Hey @hiyyg, Can you provide more information on what you are doing, otherwise those kind of issues aren't helpful for anyone.

Can you provide code sample to reproduce the issue, the index.json file associated to the chunks.

Most likely, you are storing the data into an un-optimized format leading to the data taking more space.

Example:

Storing image tensor vs JPEG is 10-100x bigger
Storing video tensor vs av1 is 1000-5000x bigger

hiyyg commented 2 months ago

Because uint16 depth data can not be saved in JPEG format, I directly save the original data using numpy arrays. I suppose that the optimized data should not be much larger than the original data. However, it is not as expected. So could you elaborate what litdata adds to the original data that makes it much larger?

tchaton commented 2 months ago

Hey @hiyyg. Can you share a reproducible code snippet with synthetic data ? Alternatively, you can convert you data to bytes directly, so LitData doesn't try anything clever and you retain full control.

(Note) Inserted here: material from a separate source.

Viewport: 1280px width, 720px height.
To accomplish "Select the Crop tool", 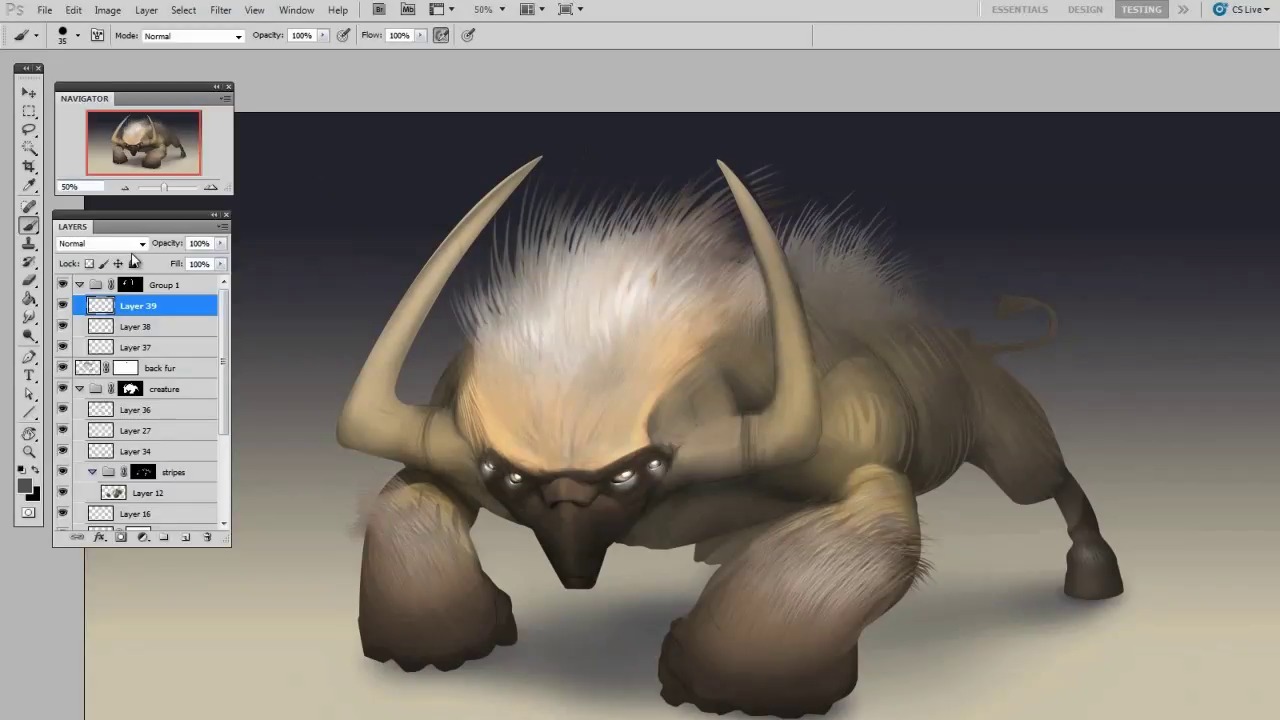I will [29, 166].
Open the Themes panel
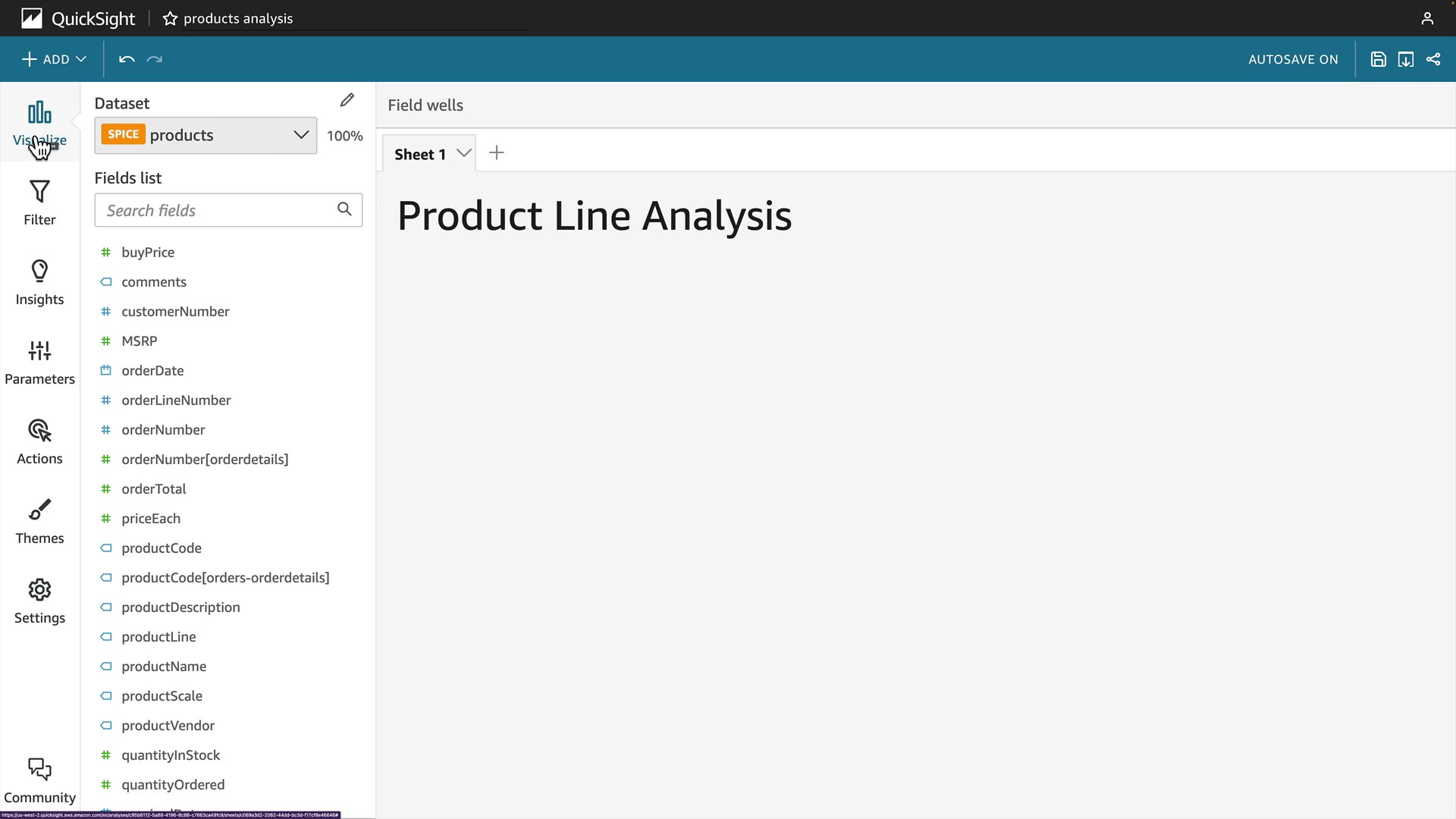Viewport: 1456px width, 819px height. click(x=39, y=521)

hiyyg commented 2 months ago

I tried using pickle.dumps() to save them in bytes. But the saved dataset size remained the same.

tchaton commented 2 months ago

Hey @hiyyg Can you share a reproducible code snippet with synthetic data ? I can't help you otherwise.

AugustDev commented 2 months ago

When I was using no compression the 54MB data file was saved as 1.6GB! Introducing compression="zstd" reduced the size to 16MB. However, compression seems to be undocumented feature. Could you please document and share recommendations?

tchaton commented 2 months ago

Hey @AugustDev. Do you want to make a PR and update the README to add compression support ?

tchaton commented 2 months ago

Hey @AugustDev. I updated the README to include compression. Let me know if I can close this issue.